About this task: When you reach the line with "The height and" in the records below, begin transcribing exactly and continue up to and including the line with "the download arrow", leaving out every picture.

===== Material for this exercise

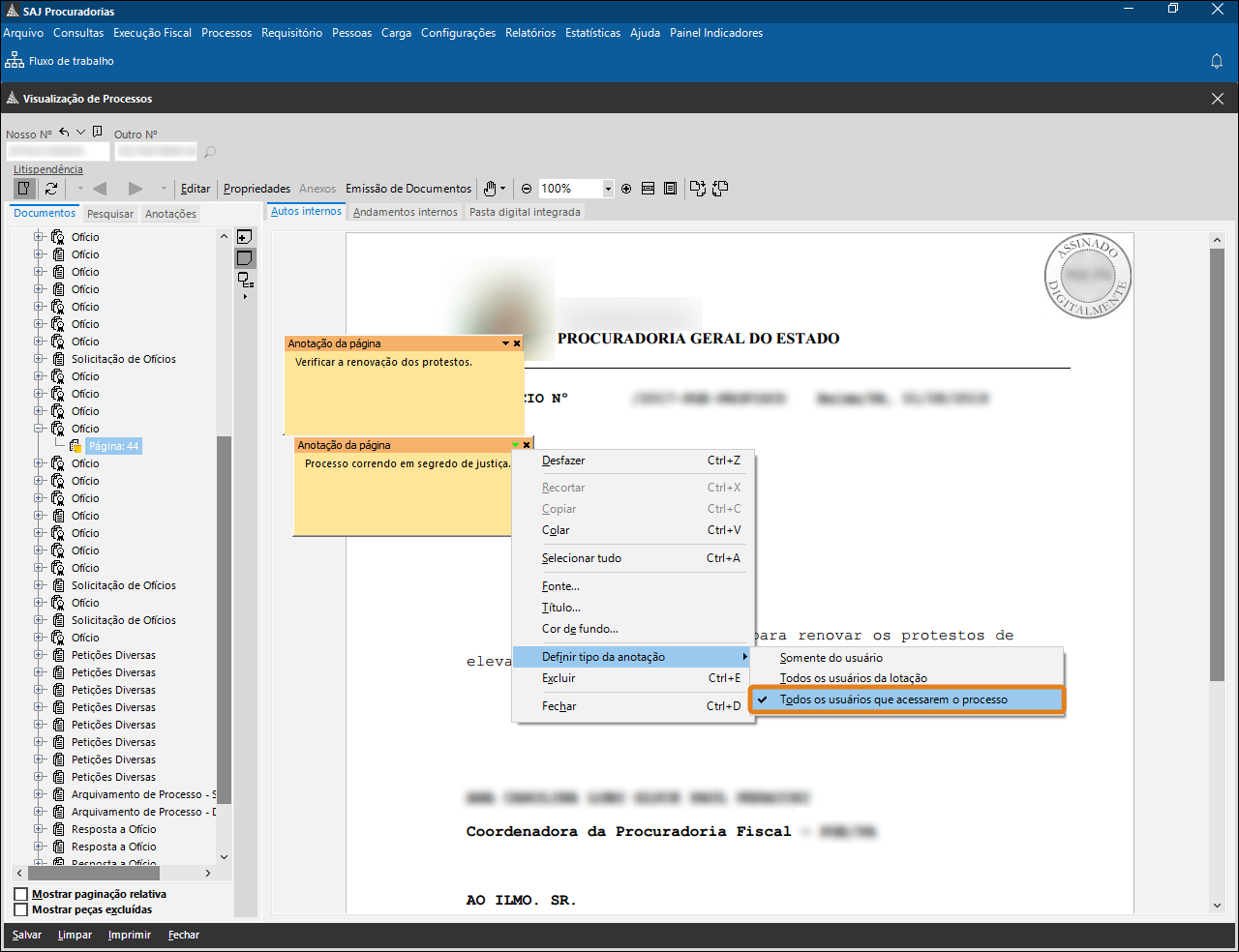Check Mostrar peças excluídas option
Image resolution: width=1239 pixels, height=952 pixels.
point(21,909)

==========
===== Material for this exercise

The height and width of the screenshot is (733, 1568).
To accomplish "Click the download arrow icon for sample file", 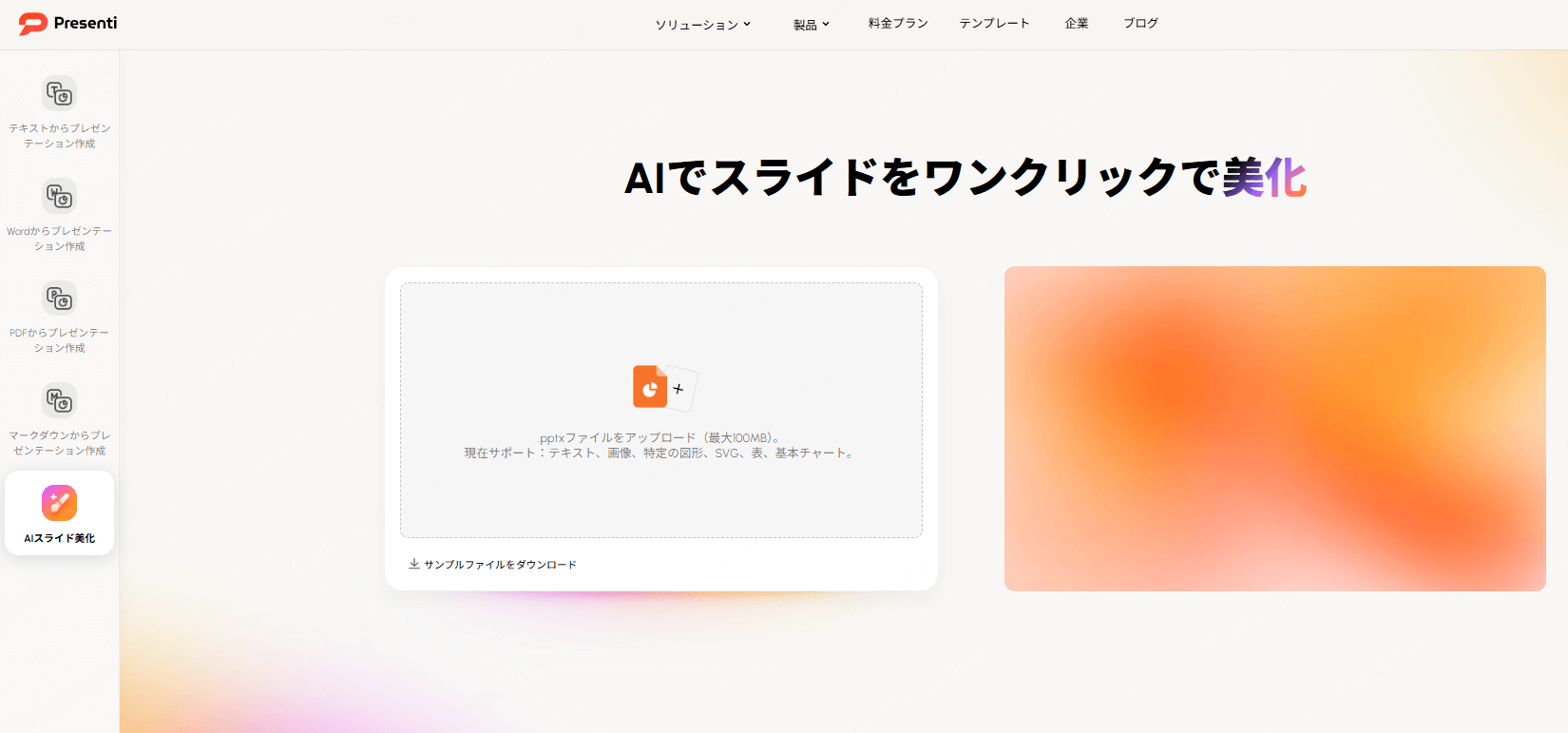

==========

Answer for this exercise:
The height and width of the screenshot is (733, 1568).
To accomplish "Click the download arrow icon for sample file", 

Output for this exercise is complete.